# Ok its not what you think.



## sunflower (Dec 15, 2008)

So I am doing great I am not here to ***** really I am good. The thing is now I really need your advice. So Now that I am good and moved on summer is approuching us I am pretty sure I spelled that wrong ANYWAYS so my husbands ex best friend of the girl that this all went down with is coming around cause well they play softball together. and he wants to hang out more and more. what should I do? should we hang out with these people again and forgive and forget? or do it from the distance? HELLLLLLLPPPPPPPPPP MEEEEE..................................


----------



## Initfortheduration (Dec 12, 2008)

You want my opinion? Ok, NO DRINKING!


----------



## sunflower (Dec 15, 2008)

LOl good one! I know what you are saying and well I agree! when we are with them no drinking and not leaving eachother out of our SIGHT! and I think that we will be ok. I just have to have some confidence that he loves me and doesnt want her and not get crazy thoughts in my head!


----------



## swedish (Mar 6, 2008)

It sounds as if you will be inviting unneeded drama into your life if you hang out with her again. They all might be fine with it but if it's going to make your head spin and bring you back to all the bad thoughts, I would not sign up for that deal...once was enough, eh?


----------



## breakable (Nov 13, 2009)

swedish said:


> It sounds as if you will be inviting unneeded drama into your life if you hang out with her again. They all might be fine with it but if it's going to make your head spin and bring you back to all the bad thoughts, I would not sign up for that deal...once was enough, eh?


:iagree:


----------



## sunflower (Dec 15, 2008)

I agree Swedish I do. I think that I am for sure good where we are with them so far away! and the way she has been has left a really bad tast in my mouth I am so done with her. But I know that My husband misses hanging out with him


----------



## sunflower (Dec 15, 2008)

I mean I have went out of my way at some points to be nice talk say congrats on her baby giving cloths to her little girl and I get NOTHING. not a thank you NOTHING. so I am really just done with her but I know that he misses hanging out with him. And its like ok if you guys can put things aside for each other and still be friends after my strip poker his kiss then fine. but as for me and her I will bItC* slap her lmao!


----------



## swedish (Mar 6, 2008)

I'd feel more like you than your h...I don't think I could hang out with them again after all that has transpired....what does this mean as far as softball? Can he just be involved with that and keep away from her or does she go to the games, all hang out afterward, etc. ?
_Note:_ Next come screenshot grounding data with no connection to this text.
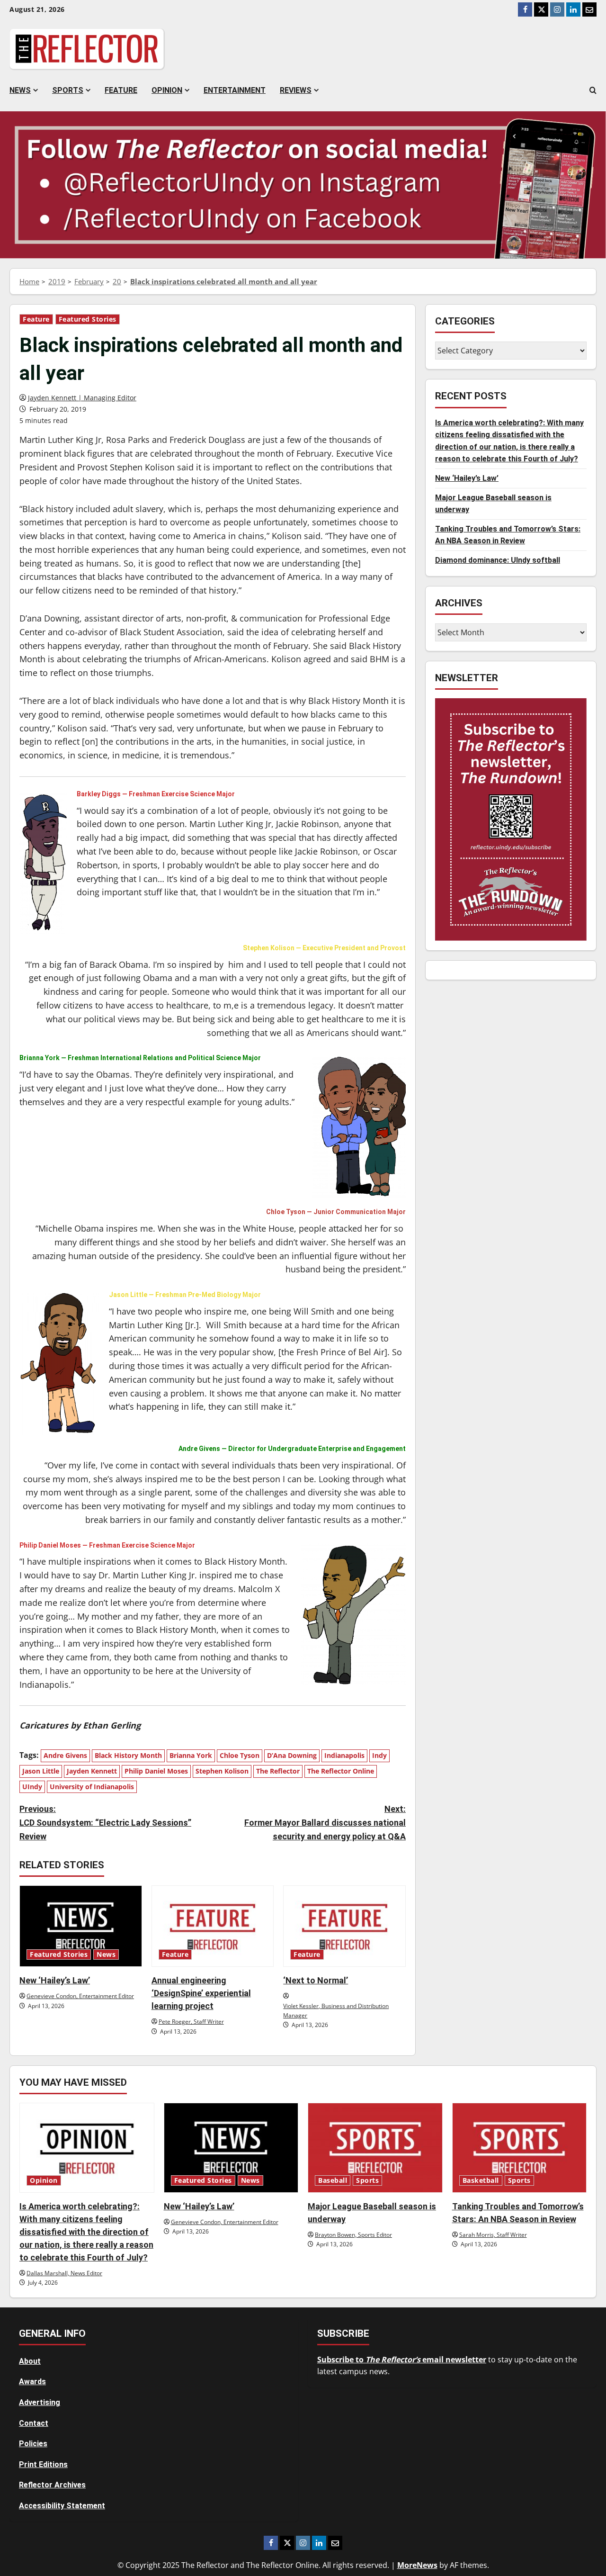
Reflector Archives (52, 2484)
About (30, 2361)
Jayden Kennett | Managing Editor (82, 397)
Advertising (39, 2402)
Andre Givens (65, 1755)
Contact (33, 2423)
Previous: (105, 1822)
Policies (33, 2443)
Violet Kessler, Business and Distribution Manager (336, 2010)
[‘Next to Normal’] (344, 1926)
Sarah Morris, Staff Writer (493, 2235)
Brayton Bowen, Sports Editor (353, 2235)
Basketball (481, 2180)
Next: (325, 1822)
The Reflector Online (340, 1770)
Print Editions (43, 2464)
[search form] (593, 90)
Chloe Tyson (239, 1755)
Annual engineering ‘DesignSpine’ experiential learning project (201, 1993)
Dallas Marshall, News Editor (64, 2273)
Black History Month (128, 1755)
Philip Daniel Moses (156, 1770)
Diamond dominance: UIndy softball (497, 560)
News (20, 90)
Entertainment (235, 90)
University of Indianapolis (92, 1786)
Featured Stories (87, 319)
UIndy (32, 1786)
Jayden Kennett (92, 1770)
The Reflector (278, 1770)
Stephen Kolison (222, 1770)
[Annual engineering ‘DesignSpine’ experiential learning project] (213, 1926)
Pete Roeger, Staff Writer (191, 2022)
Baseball (332, 2180)
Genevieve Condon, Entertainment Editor (80, 1996)
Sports (67, 90)
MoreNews (417, 2565)
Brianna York (190, 1755)
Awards (32, 2381)
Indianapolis (344, 1755)
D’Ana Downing (292, 1755)
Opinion (167, 90)
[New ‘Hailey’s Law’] (80, 1926)
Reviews (296, 90)
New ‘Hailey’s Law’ (54, 1980)
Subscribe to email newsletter (401, 2359)
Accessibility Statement (62, 2505)
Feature (121, 90)
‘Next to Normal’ (315, 1980)
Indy (379, 1755)
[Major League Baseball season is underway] (375, 2148)
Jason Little (40, 1770)
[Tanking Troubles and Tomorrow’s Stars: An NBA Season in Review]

Just make sure you are open with your husband about how you feel and that you do not want your marriage progress to backslide.


----------



## sunflower (Dec 15, 2008)

Ya I know with softball I got soooo mad cause my husband come home from a game that me and my girls didnt go to cause it was a later game. And tell me that he felt bad for them because they were sitting alone and knobody really talked to them, I lost it. I know its stupid and I shouldnt care that he felt bad but its like dont feel bad for them they are *******s. The softball thing will be hard cause this year my husbnd and her husband and more chatty and buddy with each other so I am sure they will want to do things after the game. He is also starting to stop by our house when he sees my husband outside ughhhhh. I really dont want to see her. I just know when I do it will be that FAKE niceness. I hate that.


----------



## DawnD (Sep 23, 2009)

You are giving her the upper hand in your marriage by allowing her to control your thoughts. Granted, I would be uncomfortable too, but you have to find a way around things. You don't want your H hanging out with her ( understandably) so make a rule that if they want to do something after the game and you can't make it to the game, that he comes to get you directly after and that you all go together.


----------



## Keely (Apr 25, 2010)

The two husbands want to continue their friendship, as they obviously have a lot in common and enjoy each other's company.

You don't want the other wife anywhere near you or your husband. It is not going to be easy to avoid.

You and her need to do a lot of talking together over a few weeks to come to a proper understanding, without shouting at each other, because your husband will not be able to avoid saying "hello" to the other wife from time-to-time when he visits his mate.


----------



## jessi (Feb 11, 2009)

Why?
Why put yourself in that position. If the guys want to be friends, let them.....she is not your friend and don't ever think she is.....
You don't need anymore added stress when you think about that situation......it's tiring keeping a watch on your husband while she is around why would you do that if you don't need to......
I'm sure your husband will understand why you can't .......


----------



## toolate (Sep 22, 2009)

Dont go there... you have been there and done that and it didnt work. It wont work again! Why would this husband want to be friends with the man that his wife was with? 

Find another softball league, not team in the same league... league! Or dont play at all....

These paths should never cross again under any circumstances.


----------



## sunflower (Dec 15, 2008)

DawnD said:


> You are giving her the upper hand in your marriage by allowing her to control your thoughts. Granted, I would be uncomfortable too, but you have to find a way around things. You don't want your H hanging out with her ( understandably) so make a rule that if they want to do something after the game and you can't make it to the game, that he comes to get you directly after and that you all go together.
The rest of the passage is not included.